**Objetivo 1**.
Renomeie "Juan Sebastián Elcano" como "Juan Sebastián de Elcano" ao reproduzir o trecho do texto sobre a primeira volta ao mundo entre "Passaram-se quase três" e "grande façanha marítima.", inclusive.
**Objetivo 2**.
De acordo com o texto sobre a primeira volta ao mundo, quantos sobreviventes da expedição concluíram a viagem?
━━━ Documento ━━━
Durante a grande aventura da primeira volta ao mundo, os europeus se depararam com animais e plantas que eram uma verdadeira novidade para eles - Getty Images
Durante a grande aventura da primeira volta ao mundo, os europeus se depararam com animais e plantas que eram uma verdadeira novidade para eles Imagem: Getty Images

Marcos González Díaz - BBC News Mundo

20/09/2019 16h47

O século 16 era o pleno apogeu do que os europeus chamaram de "era dos descobrimentos".

Foi um momento da história em que Espanha e Portugal repartiam o mundo. As potências de então competiam por expandir seus territórios em um planeta que, a julgar pelas travessias como a de Colombo, em 1492, ainda guardava grandes surpresas.

Isso foi confirmado pela primeira volta ao mundo iniciada há 500 anos pelo português Fernão de Magalhães sob patrocínio da Coroa espanhola e que, sem dúvida, é uma das maiores epopéias da história da humanidade.

Passaram-se quase três anos desde aquele 20 de setembro de 1519 até que vinte sobreviventes da expedição, capitaneados pelo espanhol Juan Sebastián Elcano depois da morte de Magalhães, concluíram a duras penas sua grande façanha marítima.
━━━ Dados fornecidos ━━━
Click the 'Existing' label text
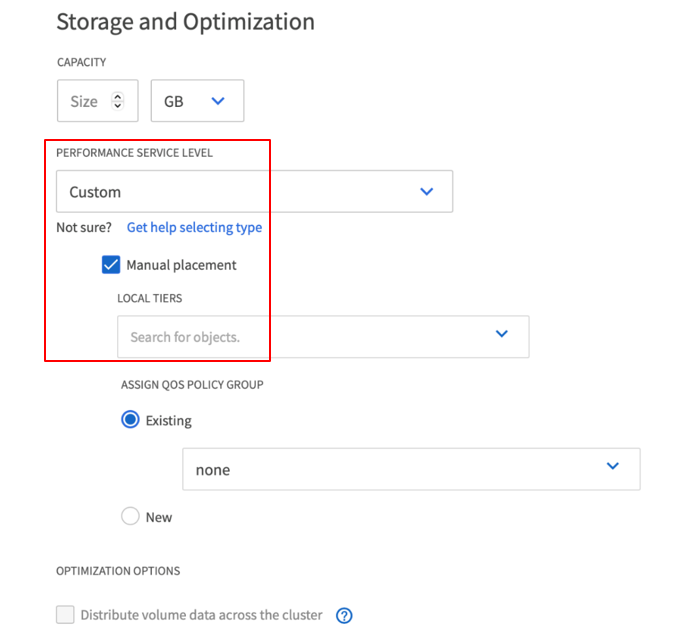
━━━
**Resposta 1**.
Passaram-se quase três anos desde aquele 20 de setembro de 1519 até que vinte sobreviventes da expedição, capitaneados pelo espanhol Juan Sebastián de Elcano depois da morte de Magalhães, concluíram a duras penas sua grande façanha marítima.

**Resposta 2**.
Vinte sobreviventes.